En 1700, Charles II, roi d'Espagne, meurt sans successeur. Les deux principales familles régnantes d'Europe, celle de France (Bourbons) et celle d'Autriche (Habsbourgs), revendiquent alors le trône.
Charles II a légué sa couronne par testament à Philippe, duc d'Anjou, petit-fils du roi de France Louis XIV. Louis XIV songe alors à unir les couronnes de France et d'Espagne. C'est à cette occasion qu'on lui attribue la phrase : « Il n'y a plus de Pyrénées ! ». Philippe, âgé de 17 ans, va à Madrid où il est couronné sous le nom de Philippe V.
L'Angleterre et les Pays-Bas, craignant la nouvelle puissance de la France alliée à l'Espagne, forment en 1702 la Grande Alliance avec la Bavière, la Prusse et l'Autriche. Pendant les années qui suivent, les armées de la coalition, dirigées par le prince Eugène et le duc de Marlborough, remportent de nombreuses victoires sur tous les terrains : Blenheim en 1704, Toulon en 1707, Lille en 1708.
En 1708, Louis XIV est obligé de demander la paix. La coalition exige qu'il retire son soutien à Philippe V et qu'il se charge de déposer lui-même son petit-fils en lui envoyant l'armée française. Louis XIV refuse ces conditions humiliantes et poursuit la guerre. La France est à bout de forces et la coalition semble en mesure d'avancer jusqu'à Paris. C'est pourtant à ce moment que le rapport de forces se met à évoluer. À Malplaquet, l'armée française, bien que vaincue, inflige de telles pertes aux Anglais que ceux-ci n'exploitent pas leur avantage. Deux ans plus tard, à Denain, le maréchal de Villars remporte contre les forces impériales une victoire qui écarte les risques d'invasion.

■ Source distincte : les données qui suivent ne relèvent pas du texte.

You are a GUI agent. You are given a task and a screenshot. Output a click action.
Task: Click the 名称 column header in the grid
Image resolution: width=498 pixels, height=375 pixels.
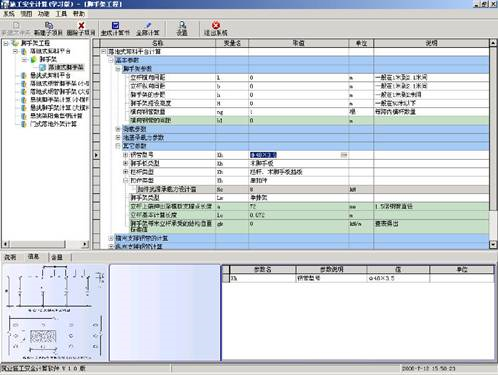[158, 43]
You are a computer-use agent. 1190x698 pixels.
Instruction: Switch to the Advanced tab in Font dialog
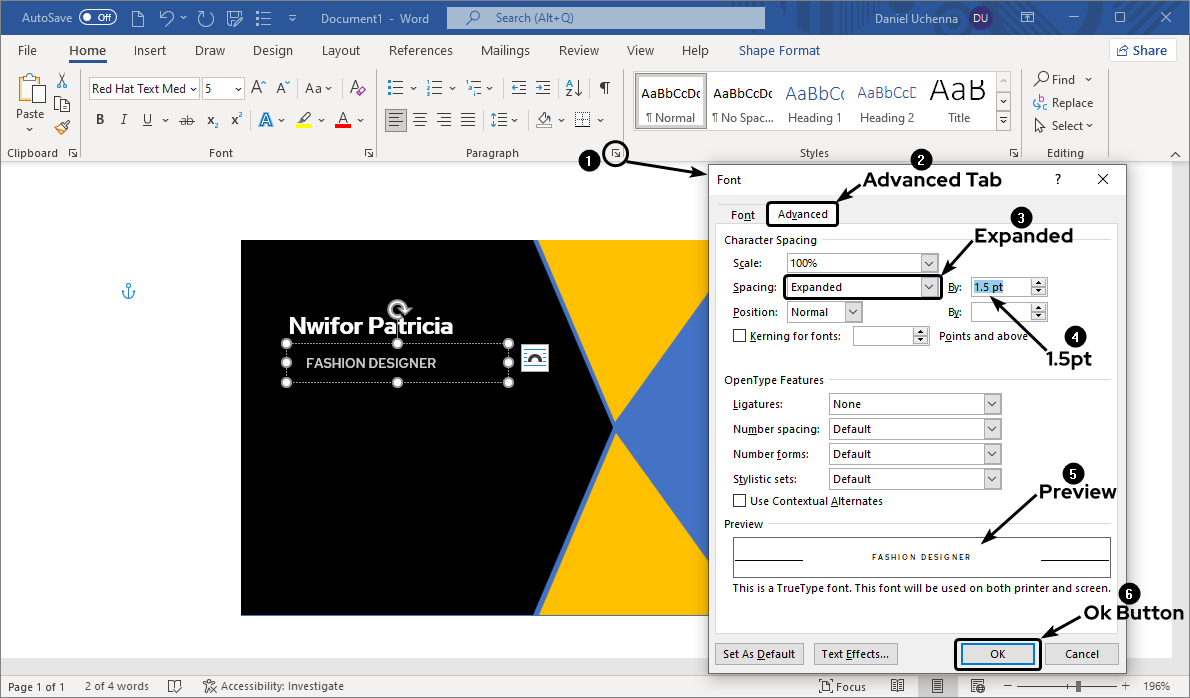(802, 214)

Toute l'Europe est épuisée. La France, en particulier, a considérablement souffert des impôts rendus nécessaires par les combats. L'issue de la guerre ne pourra venir que de la diplomatie. Au congrès d'Utrecht, qui réunit les belligérants depuis janvier 1712, chacun essaie de trouver une sortie honorable. Philippe V conserve le trône d'Espagne ; le roi actuel, Juan Carlos Ier, est son descendant direct. Toutefois Philippe doit renoncer, pour lui et pour sa descendance, au trône de France même dans le cas où les autres princes du sang français disparaîtraient. De la même manière, la France conserve une grande partie des conquêtes de Louis XIV (Alsace, Roussillon, Lille...), mais elle doit abandonner toute prétention au trône d'Espagne. En Amérique, la France cède l'Acadie à l'Angleterre et l'Espagne perd le monopole de l'aciento ou traite des Noirs. Les combats cessent définitivement en 1714.
La guerre de succession d'Espagne a profondément marqué l'évolution du rapport des forces entre les puissances européennes. L'Angleterre s'est affirmée comme l'une des puissances majeures en Europe. En Amérique du Nord, elle a commencé à évincer la France. Ce processus se poursuivra avec la renonciation au Québec en 1763 et s'achèvera avec la vente de la Louisiane aux États-Unis d'Amérique en 1803.